Et pour en venir aux discours, le parti INSAF a lancé sa campagne centrale à partir de son siège à Nouakchott. Cette campagne est placée sous le slogan « Garantir le développement et la stabilité », un slogan qui ressemble à s’y méprendre à celui brandi il y a bientôt 40 ans par un certain Moaiya Ould Sid’Ahmed Taya, ex président de la République dont l’œuvre s’est curieusement volatilisée.
Le président du parti INSAF a déclaré à cette occasion que sa formation politique dispose d’un plan clair pour développer le pays. Ledit plan a-t-il ajouté s’inspire du programme du président de la République. Ould Eyih s’est félicité des différentes réalisations du président Mohamed Ould El Ghazouani depuis son avènement au pouvoir. Un discours qui a le goût du déjà vu, déjà entendu.
Du côté de l’opposition aussi on ne note pas de changements majeurs dans les discours.
Comme d’habitude, on se contente de tirer à boulets rouges sur le régime, sans pour autant dévoiler des programmes bien ficelés.
Ouvrant la campagne de l’APP, Messaoud Ould Boulkheir très affaibli clame avec fougue que son parti est le seul qui vaille et appelle les mauritaniens à voter pour lui.
Le président de l’AJD-MR Sarr Ibrahima s’accroche toujours à son thème favori jugé réducteur et épidermique, à savoir l’exclusion de la communauté négro-africaine.

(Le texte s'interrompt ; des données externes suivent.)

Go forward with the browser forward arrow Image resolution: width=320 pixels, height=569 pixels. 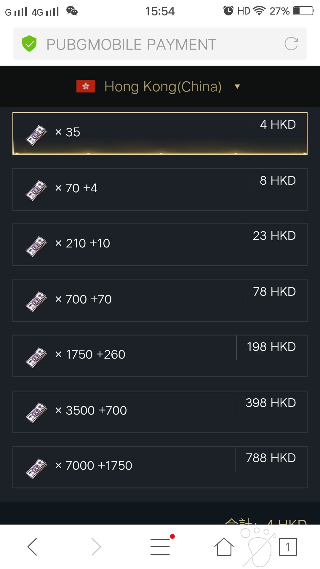tap(96, 547)
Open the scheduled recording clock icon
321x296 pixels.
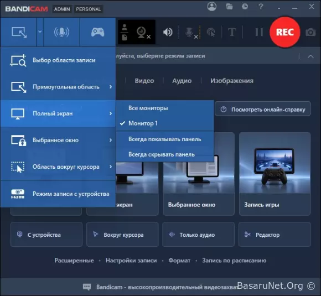[x=245, y=7]
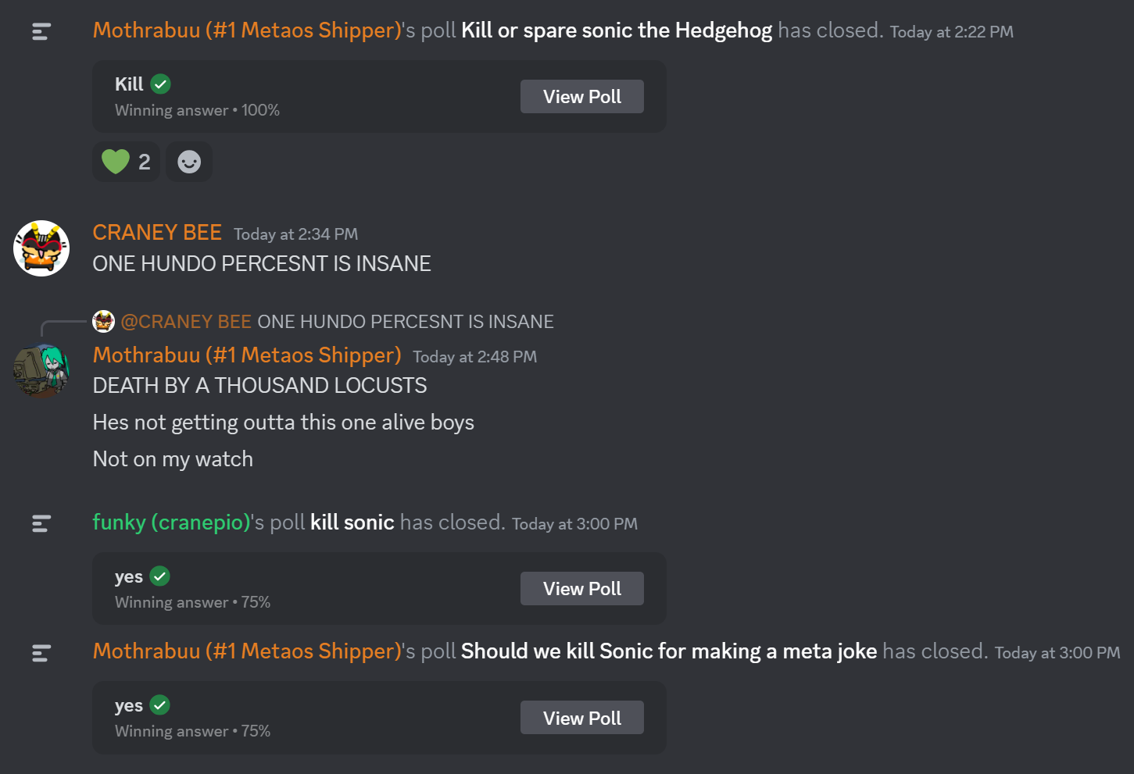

Il a déclaré que le salut du pays réside dans le règlement de la question de la cohabitation entre les communautés noire et arabe.

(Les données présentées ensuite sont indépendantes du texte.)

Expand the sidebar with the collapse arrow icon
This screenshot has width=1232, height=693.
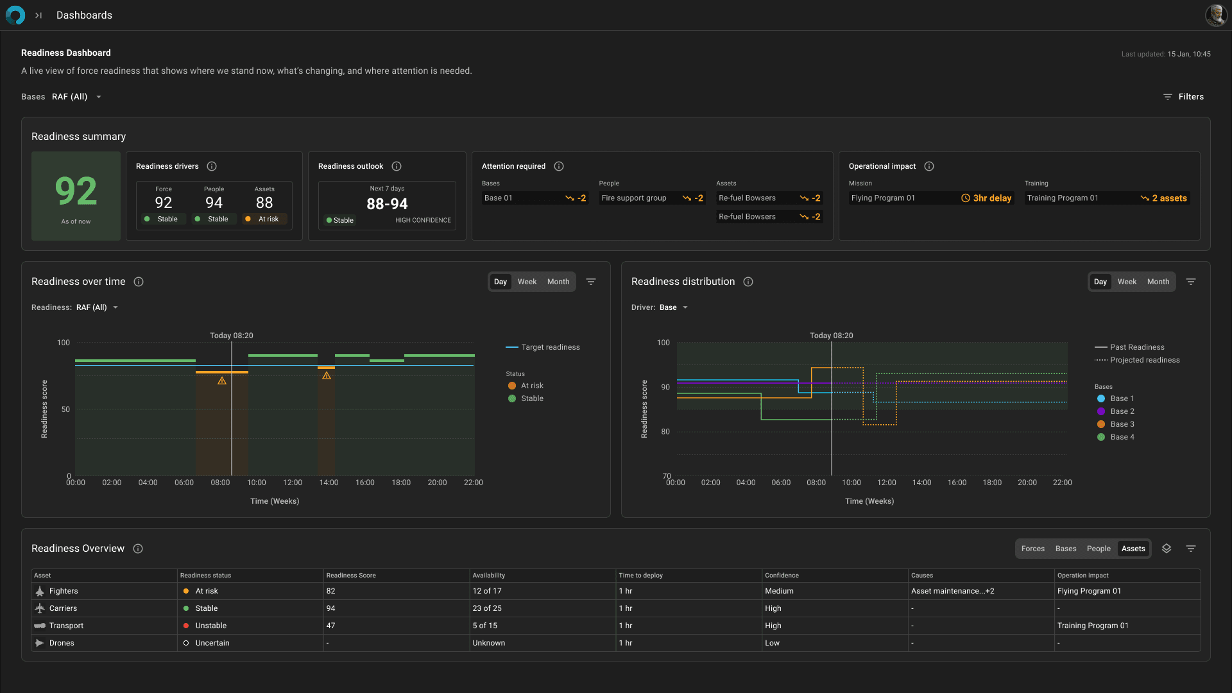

Pour Hamadi Ould Sid’El Mokhtar, président du parti Tawassoul, qui s’est exprimé à partir du siège du parti au Ksar, « la situation du pays est catastrophique ». Il a dénoncé les tentatives de trucage des élections et le parti pris de l’Etat en faveur du parti INSAF.
Devant le siège de son parti à Nouakchott, Mohamed Ould Mouloud, président de l’UFP a mis en garde contre la déception des espoirs des mauritaniens à l’instar de ce qui s’était passé en 2018.

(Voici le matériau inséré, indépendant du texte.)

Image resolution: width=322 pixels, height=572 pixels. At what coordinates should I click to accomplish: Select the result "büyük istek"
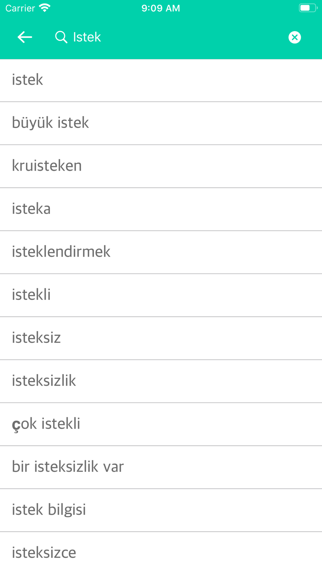tap(161, 123)
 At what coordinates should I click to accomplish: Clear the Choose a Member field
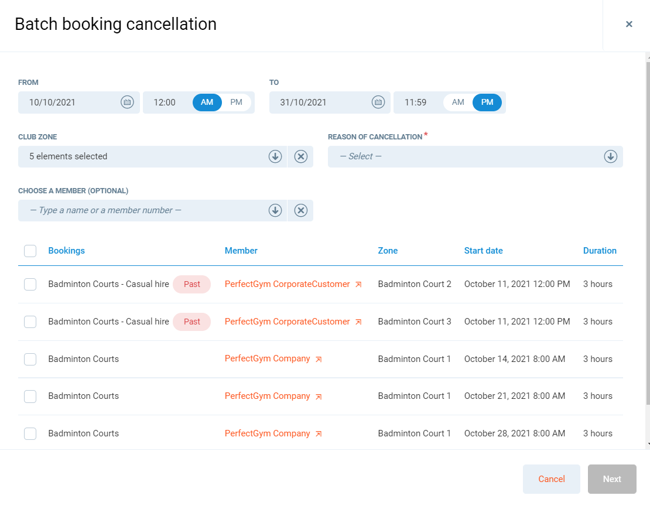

Le président du parti SAWAB a quant à lui demandé de mettre hors d’état de nuire les prévaricateurs.
Au nom de l’alliance « Etat de justice », l’ex députée de Tawassoul Zeinabou Mint Taki a regretté l’état actuel du pays qui dit-elle, de par ses immenses ressources aurait pu constituer un modèle.
Au niveau de l’Alliance « Espoir Mauritanie », les dirigeants ont appelé à un changement de la situation du pays jugée mauvaise.
Ainsi, les différents concurrents aux sièges en jeu ont chacun vidé sa besace et annoncé la couleur, espérant du coup recueillir la sympathie des électeurs.
Des électeurs plus conscients
Si la carte électorale du pays demeure très mouvante et incertaine du fait du nomadisme électoral, marqué par des transferts souvent massifs d’une circonscription à l’autre, sous l’influence des grands manitous de la politique, les électeurs mauritaniens sont de plus en plus conscients des enjeux électoraux.
Très branchés sur les réseaux sociaux qui ont bouleversé les mentalités, beaucoup d’entre eux n’acceptent plus de se laisser mener en bateau suivant les vieux sentiers de la politique locale.
Même si l’achat des consciences et celui des pièces d’identité a encore de beaux jours devant lui, la tendance de la disparition des votes tribaux, raciaux et autres risque de bouleverser tous les pronostics, notamment dans les grandes agglomérations urbaines.
Cette nouvelle donne risque de bouleverser tous les pronostics.
Enfin, comme l’a souligné le président de la République, ces élections constituent une étape importante du processus démocratique en Mauritanie. Et à l’issue des résultats finaux, qui ont valeur de test, le régime actuel sera bien fixé sur le niveau de sa cote de popularité.